TextServer
Company Structured Text Software Solutions Customers Support
Demonstrations Documentation Downloads Publications Acknowledgements



The Text Model

Each SGML document indexed by tokenizer.exe has a grammar derived from the content of this document, and a parse tree derived from parsing this document. This parse tree consists of nodes, which identify elements, attributes, comments, and individual words in the document.

Nodes within this parse tree are assigned node numbers which have an ordering consistent with the order in which these nodes would be visited by a preorder traversal of this parse tree. Nodes are also assigned a span. This span is merely the number of nodes which are descendants of this node. The node number and span serve to identify the region of text spanned by any given conceptual node.

Elements span attribute nodes, and words of text bracked by element markup, potentially comments, and processing instructions. Attribute nodes span the words contained within the values associated with these attributes. Comments span the words contained within them. Processing instructions are currently not indexed.

Each structured text value (except null) is associated with a physical text document, indexed using tokenizer.exe. Because this association exists, each structured text value has a grammar. Each structured text value begins at some node, which itself spans some set of nodes.

Each structured text value contains a list of zero or more marks. A mark is merely a node number and span, which spans a collection of nodes contained within the textwithin which it occurs. Marks within this list are ordered by their node number, and within this by their span.

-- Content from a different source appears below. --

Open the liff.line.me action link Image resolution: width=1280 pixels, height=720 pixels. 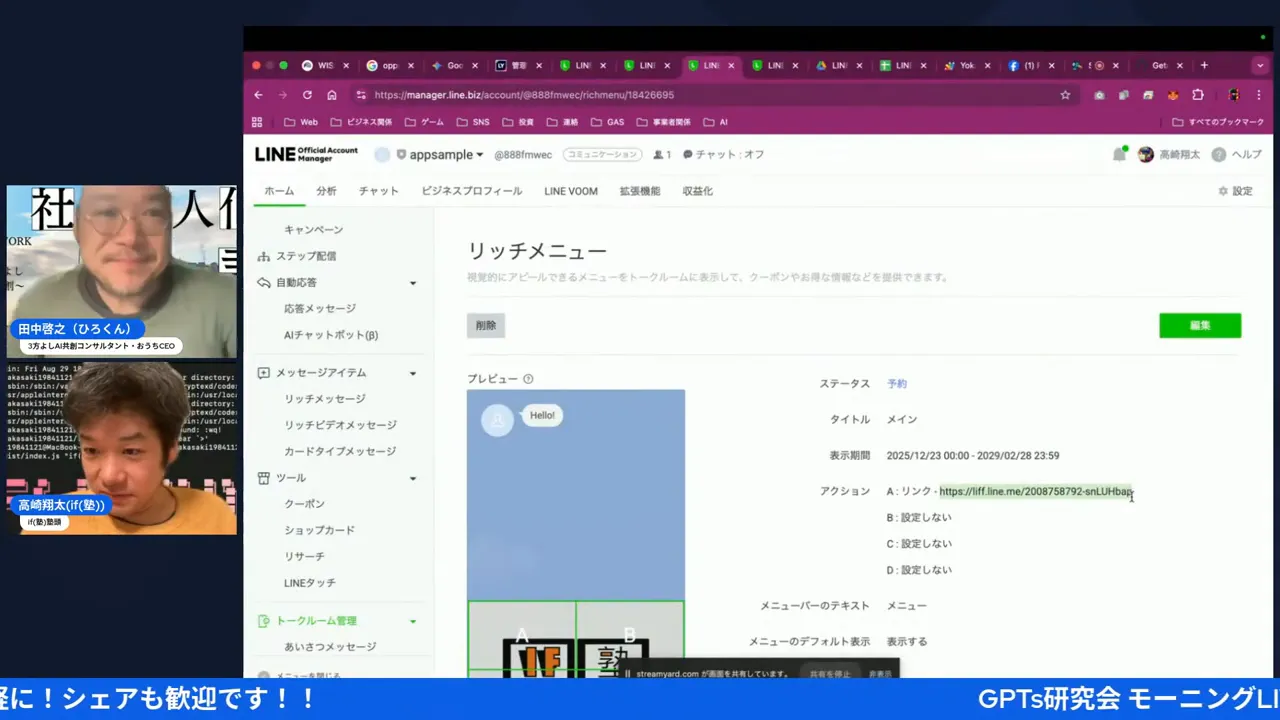tap(1035, 491)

The node numbers which occur in the structured text value may have spans which differ from those associated with this node within the parse tree. In particular any sequence of consecutive words (represented within the parse tree as distinct nodes) will internally be represented by a node beginning at the first word, and spanning all nodes within this sequence.

Collating sequence

Instances of type text have the following ascending collating sequence. Firstly, they will be grouped in no specific order by their input source. Within this they will be sorted by their node number. Within this they will be ordered by their descending span. Finally they will be ordered by their list of marks, with marks themselves order by ascending node number, and within this by descending span.

Internal Structure of a Text Index

The internal structure of a text index is quite complex. An attempt is made to describe it here, primarily so that the potential of this text index may be grasped. The text index is built upon ISAM software also designed and owned by Dealers Choice Software. The structure of this "ISAM" file is therefore first explained.

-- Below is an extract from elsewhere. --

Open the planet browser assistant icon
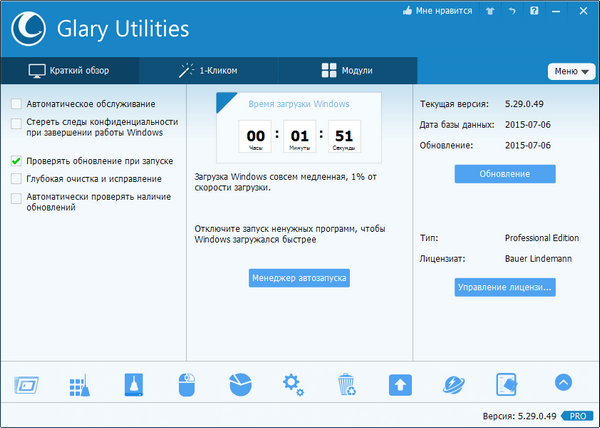The height and width of the screenshot is (428, 600). [x=453, y=384]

Internal structure of an ISAM file

A single ISAM file is internally divided into multiple logical subfiles. Each subfile is internally identified by a consecutive integer, beginning with zero.

Block 0 in the file, records both the blocking factor of the file, which may be 1, 2, 4 or 8K bytes/block, and acts as the header for a Unix style of free list, which may span multiple blocks. This free list is used to both register those blocks within the file which are currently free, and to on demand allocate these blocks to arbitrary subfiles.

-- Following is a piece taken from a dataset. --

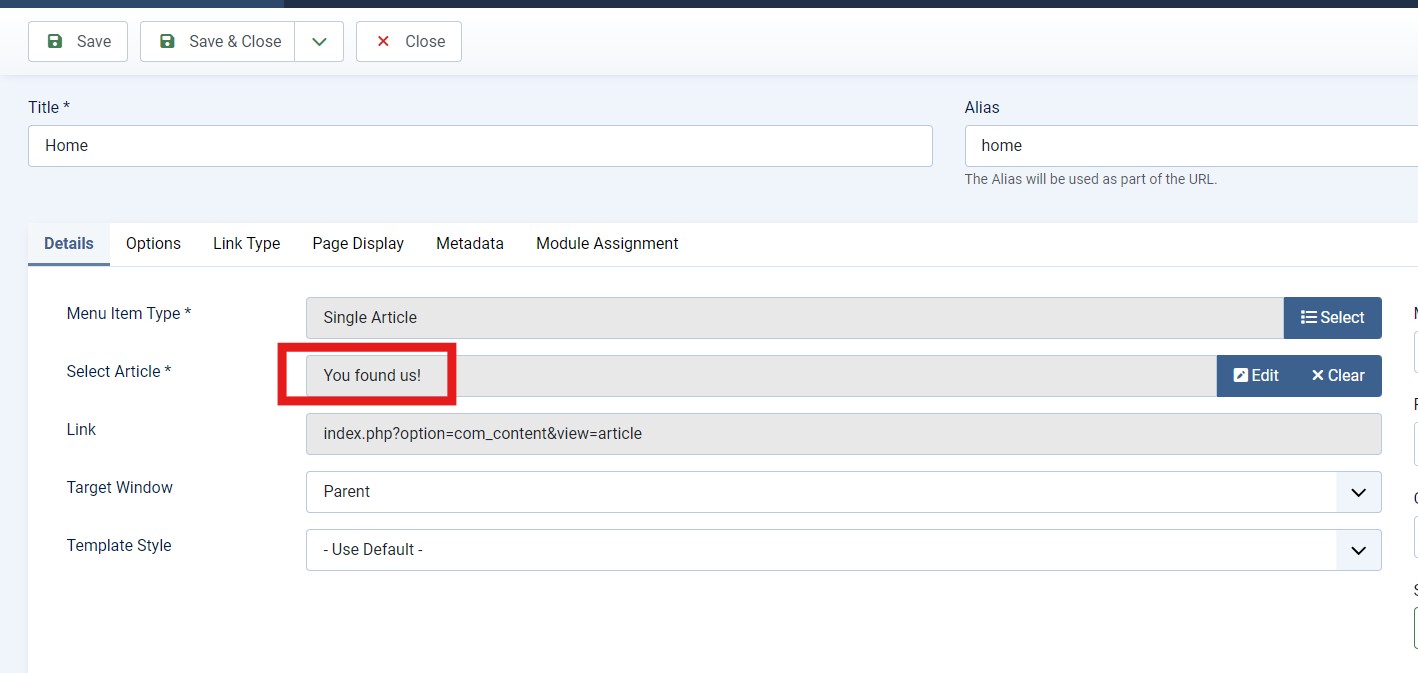Open the Link Type tab
The width and height of the screenshot is (1418, 673).
coord(246,244)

Block 1 in the file contains a single record recording all active subfile. This record may itself span multiple blocks. Each subfile may optionally have records indexed by a key (of not more than 255 characters), and thus have a root index block. Keys may be either fixed length or variable length. Quasi B-tree's are used to support record keys. These B-trees behave appropriately under expansion, but do not free blocks and contract the index until the block becomes empty. This results in a considerable performance improvement when (as is typically the case) data is added rather than removed from the file, and only moderate degradation in storage optimisation when records are deleted. [In the case of text indices, information within the index is never deleted so the whole issue of how the B-tree's behave under deletion become irrelevant.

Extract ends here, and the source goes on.